= Exercise brief =
Below are the records; retype them exactly and omit each picture.

= Dataset records =
◇ ◇ ◇ ◇

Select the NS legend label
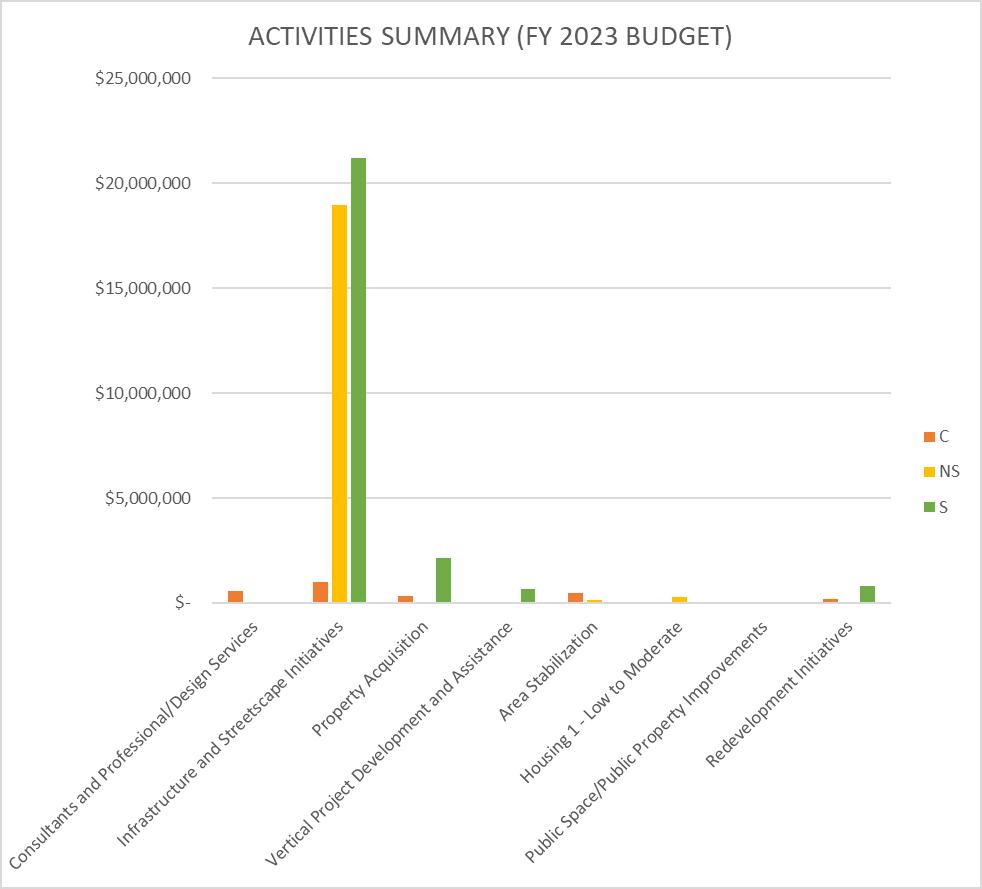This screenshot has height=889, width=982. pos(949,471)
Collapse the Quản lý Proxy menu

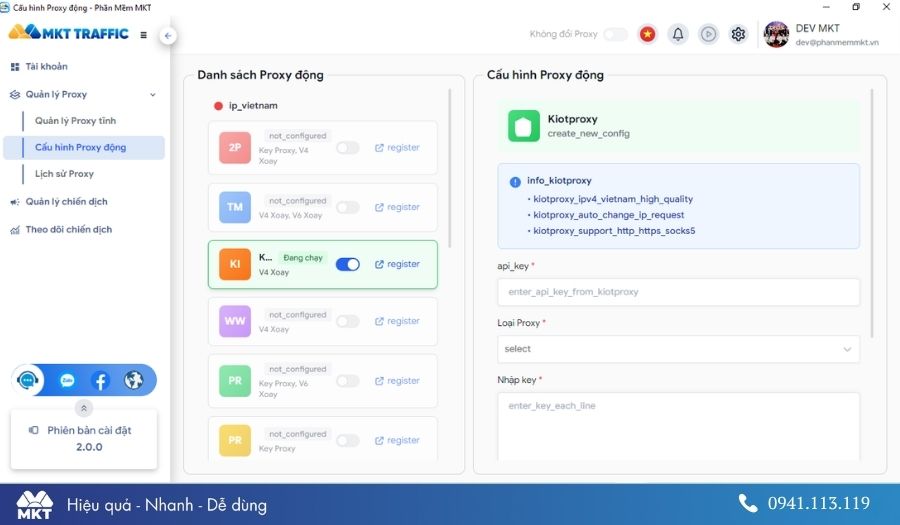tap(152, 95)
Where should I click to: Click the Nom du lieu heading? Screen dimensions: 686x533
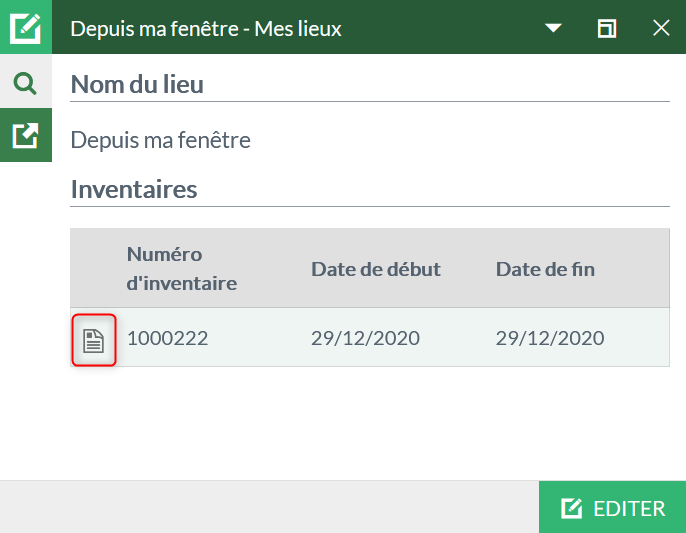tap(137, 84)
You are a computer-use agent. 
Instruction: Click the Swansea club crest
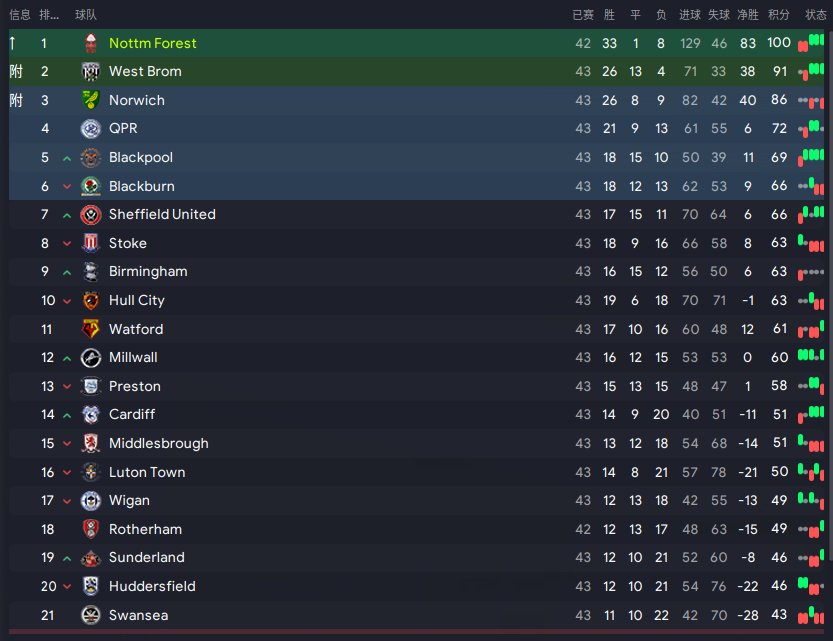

◇ ◇ ◇ ◇

= Answer box =
Select the NS legend label
This screenshot has height=889, width=982. pos(949,471)
Collapse the Quản lý Proxy menu

tap(152, 95)
Where should I click to: Click the Nom du lieu heading? Screen dimensions: 686x533
tap(137, 84)
You are a computer-use agent. 
Instruction: Click the Swansea club crest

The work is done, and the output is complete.